Alan Sepinwall, writing for HitFix, felt that the episode, as the culmination of many of the season's storylines so far, "had a whole lot to squeeze into a short amount of time", and also felt that it did so mostly successfully. Sepinwall particularly praised the Skye and Cal reunion scene and the performances of Bennet and MacLachlan, while noting that Triplett's "sacrifice probably would have meant more if he had been given more to do this season". Eric Goldman of IGN scored the episode a 9.3 out of 10, indicating an "Amazing" episode, responding positively to the Daisy and Cal and Inhuman reveals and the impact they have on the MCU films, praising MacLachlan's performance, as well as Bennet's, but stating that Triplett "died still feeling like an unfulfilled character." Oliver Sava of The A.V. Club graded the episode an "A−", saying "the show is finally realizing its full potential", praising the introduction of the Inhumans and MacLachlan's performance, as well as the dramatic weight given to the final scene, though he noted that Triplett's "death isn't quite as impactful as it should be ... because he never really integrated into the team in a meaningful way."

James Hunt of Den of Geek praised the introduction of the Inhumans, and the way that the episode tied up multiple storylines, whilst setting up new and exciting ones for the rest of the season. Kevin Fitzpatrick of ScreenCrush felt that, from a casual viewer's perspective rather than a comics fan's, the Daisy and Cal and Inhuman reveals were most likely insignificant, and perhaps made the episode a bit of a let-down in terms of a mid-season finale. Fitzpatrick also felt that the Skye and Cal reunion overshadowed the other storylines and relationships in the episode, but did praise the action scenes, specifically the opening dogfight and the Coulson and Cal fight.

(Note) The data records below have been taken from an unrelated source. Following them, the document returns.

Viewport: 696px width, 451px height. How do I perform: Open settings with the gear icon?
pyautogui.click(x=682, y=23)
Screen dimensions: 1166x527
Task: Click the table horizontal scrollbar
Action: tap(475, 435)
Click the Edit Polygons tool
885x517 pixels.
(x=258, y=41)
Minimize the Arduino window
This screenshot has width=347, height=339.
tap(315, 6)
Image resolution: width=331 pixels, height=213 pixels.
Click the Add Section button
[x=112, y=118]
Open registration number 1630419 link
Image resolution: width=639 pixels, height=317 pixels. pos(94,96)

Some of Fitzpatrick's thoughts were reiterated by Joseph McCabe of Nerdist, who stated "Agents of S.H.I.E.L.D. hasn't seen an episode so simultaneously satisfying to longtime comic-book fans and frustrating to its general audience as it does in "What They Become"", noting that the Daisy and Cal and Inhuman reveals would mean nothing to average viewers, as opposed to "Marvel maniacs" who "should be elated". McCabe did have praise for MacLachan's performance, calling his reunion with Skye "the most entertaining" scene of the season, and saying "He generates humor, rage, joy, spite, menace, sympathy, and insanity all in the span of a few minutes. ... watching him creepily stroke Skye's hair as he hums "Daisy Bell" is absurdly entertaining."

=== Accolades ===
In June 2016, IGN ranked the episode as the third best in the series.